Will technological universities offer quality postgraduate options?
Continuing access to internationally renowned postgraduate research scholarships and increasing the number of postgraduate research students in their student body is a legislative requirement for TUs and candidate TUs.
They are required to have a certain percentage of research students and must almost double this percentage within 10 years of establishment.
To assist the TUs in reaching this metric, the Irish Research Council (IRC) was allocated supplementary funding of approximately €3.2 million in 2021 and again in 2022 to allocate an additional number of their prestigious Government of Ireland postgraduate research scholarships to the technological university sector.
The funding allowed the council to allocate competitively 29 additional scholarships, improving the sector’s overall success rate in securing IRC scholarships from 7.5 per cent to 24 per cent.
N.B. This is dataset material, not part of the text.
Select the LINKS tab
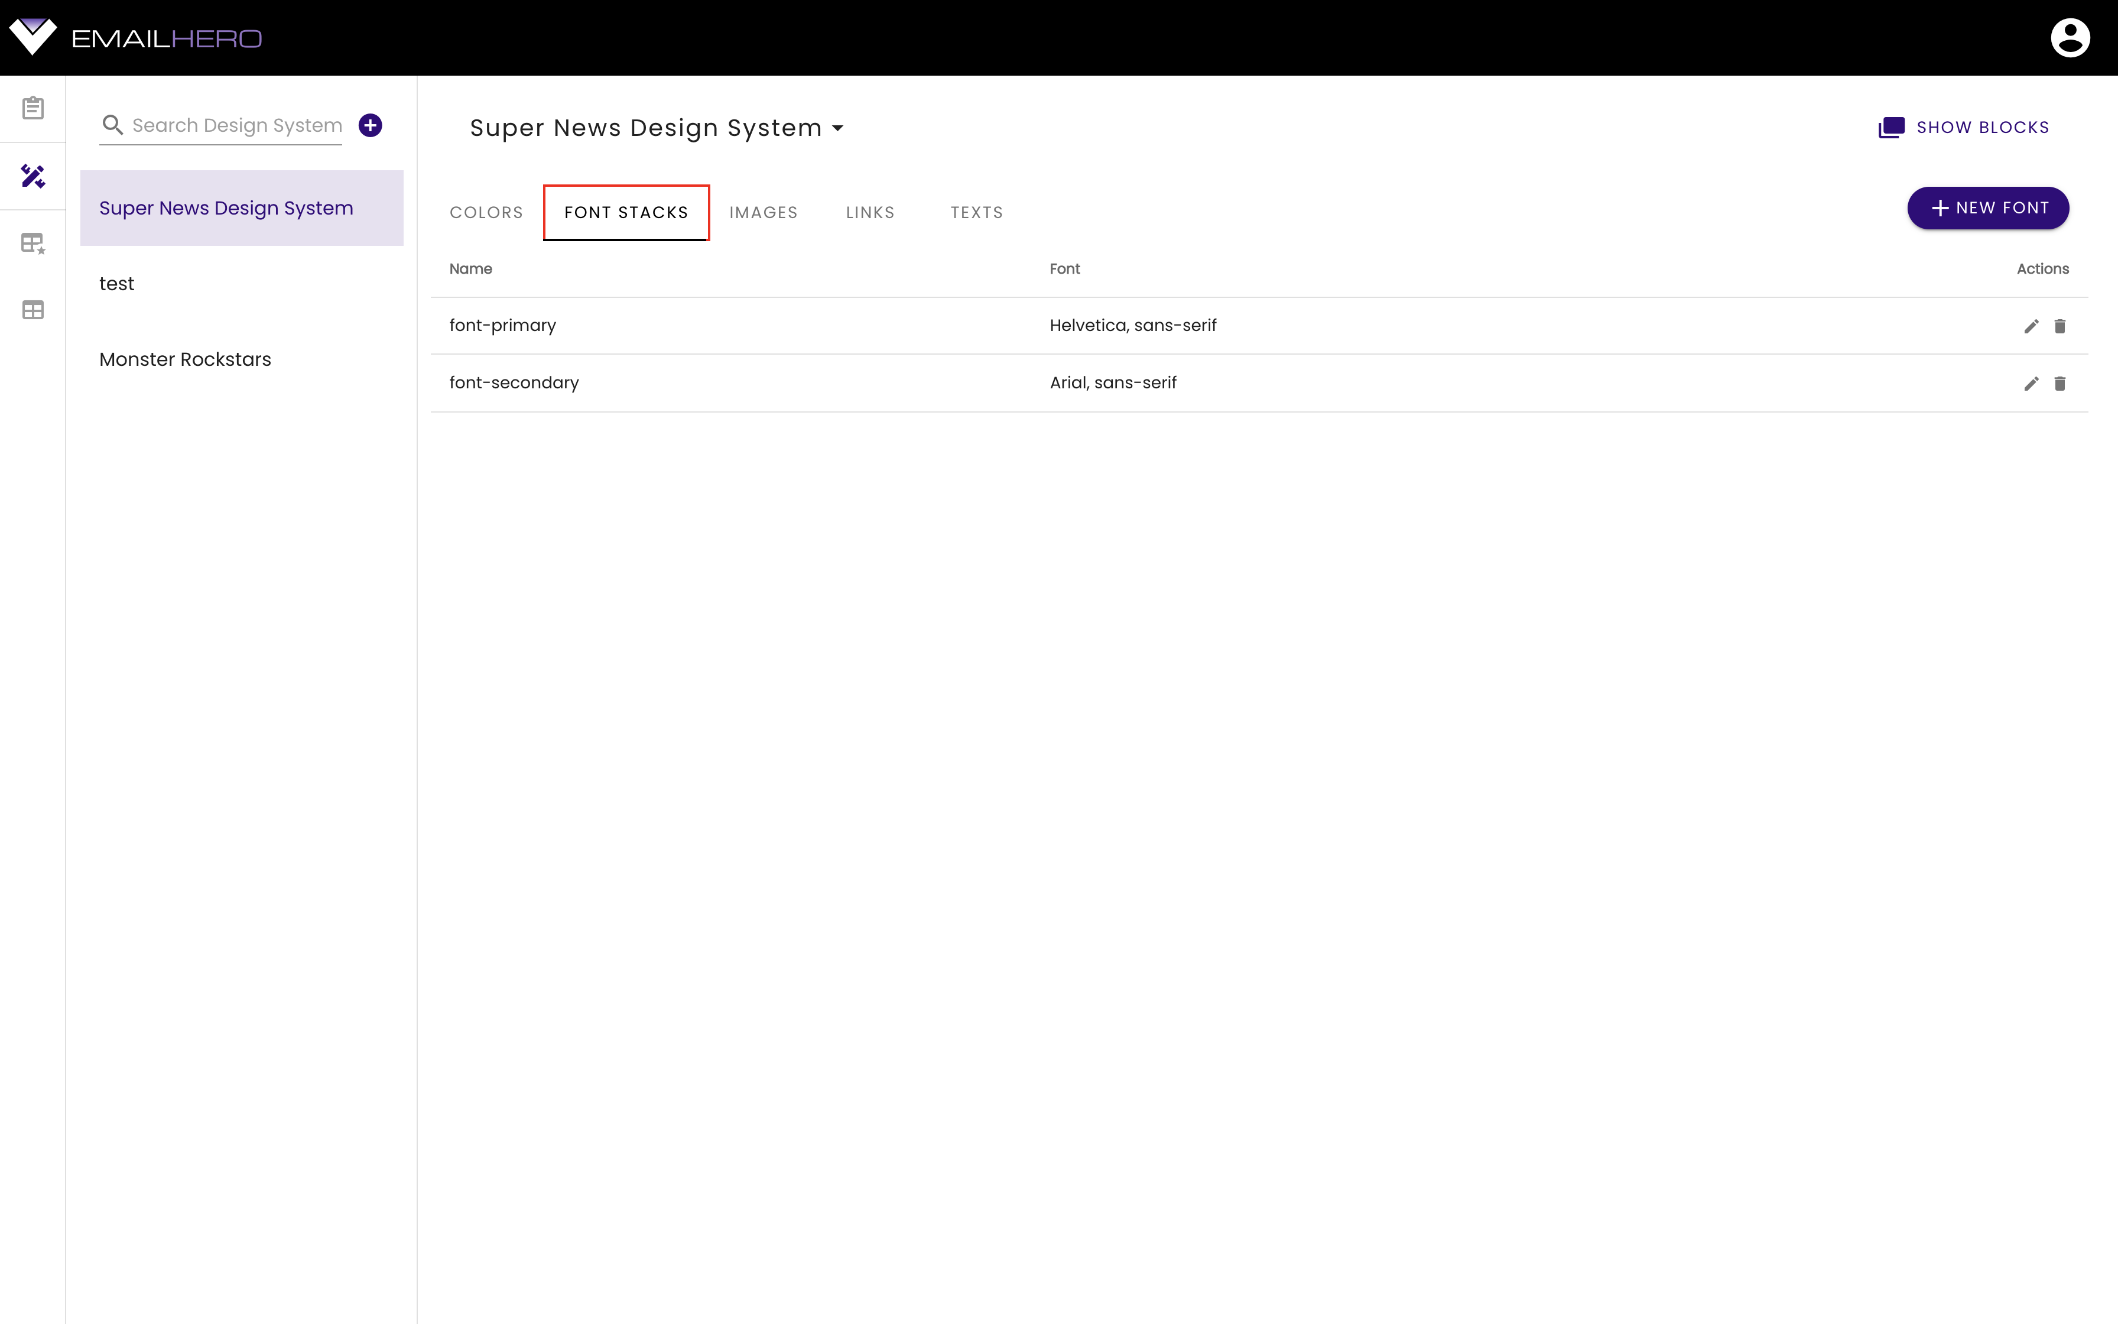 (x=869, y=212)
This investment will have a strong impact on the sector reaching the legislative targets, thereby enhancing postgraduate research capacity in the technological university sector.
Why have TUs moved so rapidly towards Level 8 programmes?
Since 1991, the technological third-level sector has been gradually integrated into the higher education system through the CAO application process, and by 2023 has become in many ways indistinguishable from traditional universities.
Originally offering a balanced mix of certificate and diploma courses, with a minority of Level 8 honours degrees, these institutions have progressively abandoned their Level 6/7 programmes to offer mainly programmes at the higher level.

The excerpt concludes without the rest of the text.